Porównałem dubbing z polskiego trailerka i z łorydźinala...
i... chłopczyk mówi nawet lepiej niż w oryginale, dubbing dziadka też jest niezły :)
To jest to co Polacy potrafią zrobić dobrze - dubbing do bajek, ale tylko do bajek, bo jak próbują podkładać głos do filmów, to wychodzi katastrofa. Ale polski dubbing w Shreku, Epoce lodowcowej i innych bajkach jest pierwsza klasa i ośmielę się nawet stwierdzić, że jest najlepszy na świecie.
Ale nie zawsze jest ok niestety. Koronnym przykładem jest "Horton słyszy Ktosia" gdzie w oryginale Carrey i Carell dają czadu, a śmiechu jest co niemiara, natomiast polską wersję wręcz popisowo zmasakrował "raper" Żebrowski przy udziale Opanii jr. Jest to na szczęście jeden z nielicznych niechlubnych wyjątków.
ze Shrekiem jest tak, że warto obejrzeć obie wersje bo i Sztuhr i Eddie Murphy dali niezły popis... moim zdaniem oryginał lepszy (i dżołki nie do przetłumaczenia)

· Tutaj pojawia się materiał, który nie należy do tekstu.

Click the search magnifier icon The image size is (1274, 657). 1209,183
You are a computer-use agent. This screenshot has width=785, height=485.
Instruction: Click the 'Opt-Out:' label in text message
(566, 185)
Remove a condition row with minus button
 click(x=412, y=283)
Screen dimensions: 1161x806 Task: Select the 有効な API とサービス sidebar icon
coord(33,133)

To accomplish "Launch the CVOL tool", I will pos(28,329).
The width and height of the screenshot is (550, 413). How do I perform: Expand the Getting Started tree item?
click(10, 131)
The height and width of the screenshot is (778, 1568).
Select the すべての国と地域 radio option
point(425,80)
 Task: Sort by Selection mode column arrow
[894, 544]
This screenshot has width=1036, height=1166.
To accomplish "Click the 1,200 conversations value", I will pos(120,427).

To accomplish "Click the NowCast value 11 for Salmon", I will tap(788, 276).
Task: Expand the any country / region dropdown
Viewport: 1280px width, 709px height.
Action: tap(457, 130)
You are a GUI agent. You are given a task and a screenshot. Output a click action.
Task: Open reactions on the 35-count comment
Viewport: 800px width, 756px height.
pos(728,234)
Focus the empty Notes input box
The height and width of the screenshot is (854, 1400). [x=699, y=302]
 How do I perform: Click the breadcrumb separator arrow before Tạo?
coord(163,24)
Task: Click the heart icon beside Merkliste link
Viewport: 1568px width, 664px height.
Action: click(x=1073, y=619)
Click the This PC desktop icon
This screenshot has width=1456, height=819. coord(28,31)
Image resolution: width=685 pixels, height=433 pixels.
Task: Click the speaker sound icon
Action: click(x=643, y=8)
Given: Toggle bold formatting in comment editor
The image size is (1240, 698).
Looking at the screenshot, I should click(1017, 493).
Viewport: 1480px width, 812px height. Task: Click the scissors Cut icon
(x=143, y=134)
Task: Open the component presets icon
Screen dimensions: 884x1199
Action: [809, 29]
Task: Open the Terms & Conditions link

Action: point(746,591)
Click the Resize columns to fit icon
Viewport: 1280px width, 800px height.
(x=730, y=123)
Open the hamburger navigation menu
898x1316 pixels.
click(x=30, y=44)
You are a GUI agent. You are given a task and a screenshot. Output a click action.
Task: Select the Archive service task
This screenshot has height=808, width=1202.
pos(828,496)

Niestety, dubbing w filmie będzie zupełnie inny niż w zwiastunie. Do zwiastuna wzięto ludzi słyszalnych w co drugiej kreskówce, do filmu idą "gwiazdy", tak rzadkie w dubbingu i tak typowe dla dubbingu kinowego. Jak wyjdzie? Zobaczymy. Włodek Bednarski w zwiastunie był naprawdę świetny i zobaczymy.